In the dressing-room there are senior players who would have preferred the club’s board to push harder for Neymar to return in the summer than commit so much of the budget to Griezmann’s capture.

Godin believes Griezmann will make a success of Barcelona, once, as at Atletico, he forms strong alliances - notably with Barca’s greatest statesman.

Soccer Football - Serie A - Inter Milan v Lazio - San Siro, Milan, Italy - September 25, 2019  Inter Milan's Diego Godin in action       REUTERS/Daniele Mascolo
Diego Godin joined Inter Milan in the summer. Reuters

"When Leo Messi recovers full fitness, they will all get better," Godin told Marca. "There's a Barca with Messi, there's a different Barca when he's not there."

Messi’s injury setbacks this season mean he and Griezmann have yet to play more than half a game together. Promisingly, in the one match they started together, Messi set up a Griezmann goal within seven minutes of kick-off.

Less promisingly for Inter, Messi is expected to be fit enough to play a significant part on Wednesday evening, up against an Inter defence where, Godin admits, he does “not yet feel like the leader yet, but then I’m not one to come in and start kicking at the door”.

What he does know is that he was brought in to provide an authority and resilience Inter urgently required.
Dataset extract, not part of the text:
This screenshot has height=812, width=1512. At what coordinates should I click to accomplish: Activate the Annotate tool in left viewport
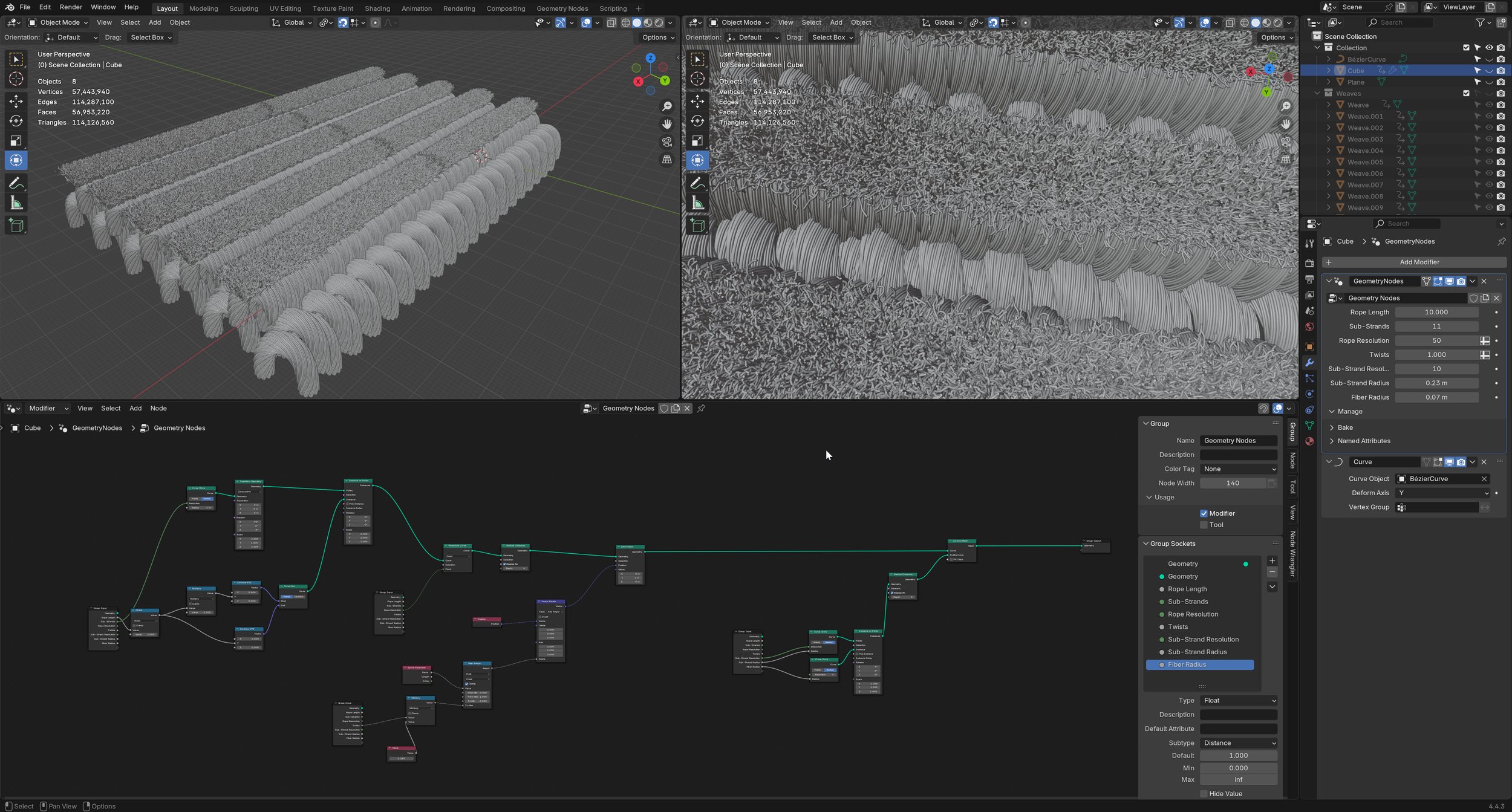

Being new, he is feeling his way, adapting to the back-three formation preferred by manager Antonio Conte, getting used to playing closer to the opposition half.

Against Griezmann’s pace, that will require some pluck; against Griezmann, Messi and Godin’s compatriot and long-term ally for Uruguay, Luis Suarez, it looks the toughest examination so far of an Inter season in which Conte has so far overseen six wins out of six in Serie A, the one poor result the 1-1 draw in Milan that began Inter’s European campaign.

After that result, and with Borussia Dortmund also in a group where all four teams have one point, Inter and Barca cannot easily make Wednesday night one of those autumn Champions League fixtures where heavyweights nod cautiously at one another, settle for a draw and wait until December to sort out who finishes top and who second.

Yes, there will be respect, above all between Godin and Griezmann, but friendly gestures are on hold until afterwards.